The bulk of Engineer’s autobiography — almost two-thirds of the book — is a chronicle of his travels in the West, Asia and Africa which he visited to attend conferences on religion, particularly on Islam, radicalism and inter-faith relations. (Curiously, the book doesn’t even mention Engineer’s extensive travels within India). Here, we learn about his efforts at the international level, in which Engineer played an active role, to promote inter-religious dialogue for more humane interpretations of religion, to counter terrorism in the name of Islam and to build bridges between people of different religious faiths.

After devoting more than 200 pages describing his travels abroad to deliberate issues pertaining to religion in the contemporary world, Engineer spares less than ten pages to wind up his memoir. In a section titled ‘Looking Back, Looking Ahead’, he reflects on what he sees as the purpose of his life — achieving social justice, promoting inter-communal harmony, world-healing, and so on.

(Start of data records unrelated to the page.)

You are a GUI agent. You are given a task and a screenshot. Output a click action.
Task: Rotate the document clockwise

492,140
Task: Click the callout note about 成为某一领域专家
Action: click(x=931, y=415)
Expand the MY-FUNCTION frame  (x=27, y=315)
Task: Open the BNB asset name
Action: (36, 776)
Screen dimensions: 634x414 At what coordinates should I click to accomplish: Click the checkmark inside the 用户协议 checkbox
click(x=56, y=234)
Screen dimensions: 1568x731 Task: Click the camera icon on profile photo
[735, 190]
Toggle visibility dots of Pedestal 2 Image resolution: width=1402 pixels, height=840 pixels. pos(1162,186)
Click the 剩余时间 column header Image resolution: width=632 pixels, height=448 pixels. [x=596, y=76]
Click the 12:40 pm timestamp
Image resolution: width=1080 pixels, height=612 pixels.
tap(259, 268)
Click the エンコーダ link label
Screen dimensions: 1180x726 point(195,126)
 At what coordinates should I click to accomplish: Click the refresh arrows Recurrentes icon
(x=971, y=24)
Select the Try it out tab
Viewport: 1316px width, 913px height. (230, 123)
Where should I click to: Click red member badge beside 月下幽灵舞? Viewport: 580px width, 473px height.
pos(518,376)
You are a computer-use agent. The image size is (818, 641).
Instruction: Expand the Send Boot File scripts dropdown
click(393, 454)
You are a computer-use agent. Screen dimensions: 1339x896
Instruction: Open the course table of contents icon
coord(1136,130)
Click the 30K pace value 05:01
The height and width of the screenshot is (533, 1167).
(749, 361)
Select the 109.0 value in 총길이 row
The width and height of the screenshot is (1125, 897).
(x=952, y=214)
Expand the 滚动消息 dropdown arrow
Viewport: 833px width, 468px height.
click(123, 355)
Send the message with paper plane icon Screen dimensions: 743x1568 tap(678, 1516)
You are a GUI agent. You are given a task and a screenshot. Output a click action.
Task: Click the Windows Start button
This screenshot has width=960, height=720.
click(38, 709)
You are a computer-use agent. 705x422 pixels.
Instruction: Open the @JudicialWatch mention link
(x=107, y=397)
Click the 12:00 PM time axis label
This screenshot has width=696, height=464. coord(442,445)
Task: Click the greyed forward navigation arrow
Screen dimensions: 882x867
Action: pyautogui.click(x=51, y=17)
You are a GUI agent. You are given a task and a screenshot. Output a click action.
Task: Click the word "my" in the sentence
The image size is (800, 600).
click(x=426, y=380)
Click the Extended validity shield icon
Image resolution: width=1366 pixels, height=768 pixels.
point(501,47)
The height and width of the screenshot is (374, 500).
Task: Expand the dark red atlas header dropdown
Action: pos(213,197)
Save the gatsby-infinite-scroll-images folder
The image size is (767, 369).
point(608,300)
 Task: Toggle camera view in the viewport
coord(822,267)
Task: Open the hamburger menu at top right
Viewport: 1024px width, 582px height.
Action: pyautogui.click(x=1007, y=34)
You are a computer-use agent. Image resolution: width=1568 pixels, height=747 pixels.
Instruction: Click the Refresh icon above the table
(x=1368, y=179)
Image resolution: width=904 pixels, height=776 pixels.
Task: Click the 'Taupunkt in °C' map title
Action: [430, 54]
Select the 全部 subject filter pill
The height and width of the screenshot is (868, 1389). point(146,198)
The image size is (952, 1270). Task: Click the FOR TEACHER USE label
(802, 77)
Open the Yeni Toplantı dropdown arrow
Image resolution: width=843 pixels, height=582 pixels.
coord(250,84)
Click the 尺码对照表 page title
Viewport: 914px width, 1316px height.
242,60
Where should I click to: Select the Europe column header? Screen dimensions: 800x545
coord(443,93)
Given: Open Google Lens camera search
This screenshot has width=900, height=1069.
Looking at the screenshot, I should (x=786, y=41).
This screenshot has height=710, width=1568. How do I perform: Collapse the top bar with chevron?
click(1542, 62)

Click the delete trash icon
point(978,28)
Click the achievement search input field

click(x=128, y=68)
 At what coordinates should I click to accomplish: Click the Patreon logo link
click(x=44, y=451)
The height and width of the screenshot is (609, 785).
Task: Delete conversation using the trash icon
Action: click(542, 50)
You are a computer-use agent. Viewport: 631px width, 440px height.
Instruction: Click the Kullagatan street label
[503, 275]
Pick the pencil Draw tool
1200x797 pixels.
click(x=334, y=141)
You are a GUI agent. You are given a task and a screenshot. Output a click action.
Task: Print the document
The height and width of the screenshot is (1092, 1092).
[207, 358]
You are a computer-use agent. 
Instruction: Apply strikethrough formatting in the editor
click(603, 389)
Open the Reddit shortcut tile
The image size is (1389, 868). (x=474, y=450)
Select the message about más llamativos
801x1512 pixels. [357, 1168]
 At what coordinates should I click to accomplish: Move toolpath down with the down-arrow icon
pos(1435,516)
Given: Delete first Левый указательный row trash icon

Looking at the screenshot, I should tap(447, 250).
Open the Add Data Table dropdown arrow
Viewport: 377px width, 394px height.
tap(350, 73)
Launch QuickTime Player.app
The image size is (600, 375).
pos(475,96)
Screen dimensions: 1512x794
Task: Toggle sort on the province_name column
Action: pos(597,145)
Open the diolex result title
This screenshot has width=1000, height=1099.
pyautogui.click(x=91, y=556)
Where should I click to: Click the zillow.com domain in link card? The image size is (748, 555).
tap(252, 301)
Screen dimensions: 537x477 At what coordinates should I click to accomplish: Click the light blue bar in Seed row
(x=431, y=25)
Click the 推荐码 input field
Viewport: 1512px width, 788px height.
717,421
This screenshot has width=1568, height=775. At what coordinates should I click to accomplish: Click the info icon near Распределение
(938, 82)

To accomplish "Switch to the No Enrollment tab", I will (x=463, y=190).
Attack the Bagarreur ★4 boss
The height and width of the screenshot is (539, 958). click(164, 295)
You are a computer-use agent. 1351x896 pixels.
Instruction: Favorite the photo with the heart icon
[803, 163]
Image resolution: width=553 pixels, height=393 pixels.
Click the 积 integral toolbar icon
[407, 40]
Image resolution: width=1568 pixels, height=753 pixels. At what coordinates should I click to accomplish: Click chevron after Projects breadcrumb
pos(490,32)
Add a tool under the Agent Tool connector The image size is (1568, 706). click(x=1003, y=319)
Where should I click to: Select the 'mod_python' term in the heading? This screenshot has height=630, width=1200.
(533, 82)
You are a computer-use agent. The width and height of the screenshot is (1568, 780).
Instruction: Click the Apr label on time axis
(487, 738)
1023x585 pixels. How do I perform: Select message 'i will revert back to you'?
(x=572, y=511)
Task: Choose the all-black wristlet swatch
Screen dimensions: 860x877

All this is very laudable, and the reader can’t be left unimpressed by Engineer’s many intellectual achievements and activities. Yet, this section appears all too brief, inadequate and abrupt. Given that the greater part of the book is about the author’s wealth of experience on the international conference circuit, some readers are bound to notice the lack of any reflection on the usefulness or otherwise of such efforts, in terms of practical achievement and transforming people’s hearts and minds.

But despite this, Engineer’s just-in-time memoir, is in parts, powerfully inspiring, revealing a heroic individual who devoted his life to causes in which he believed.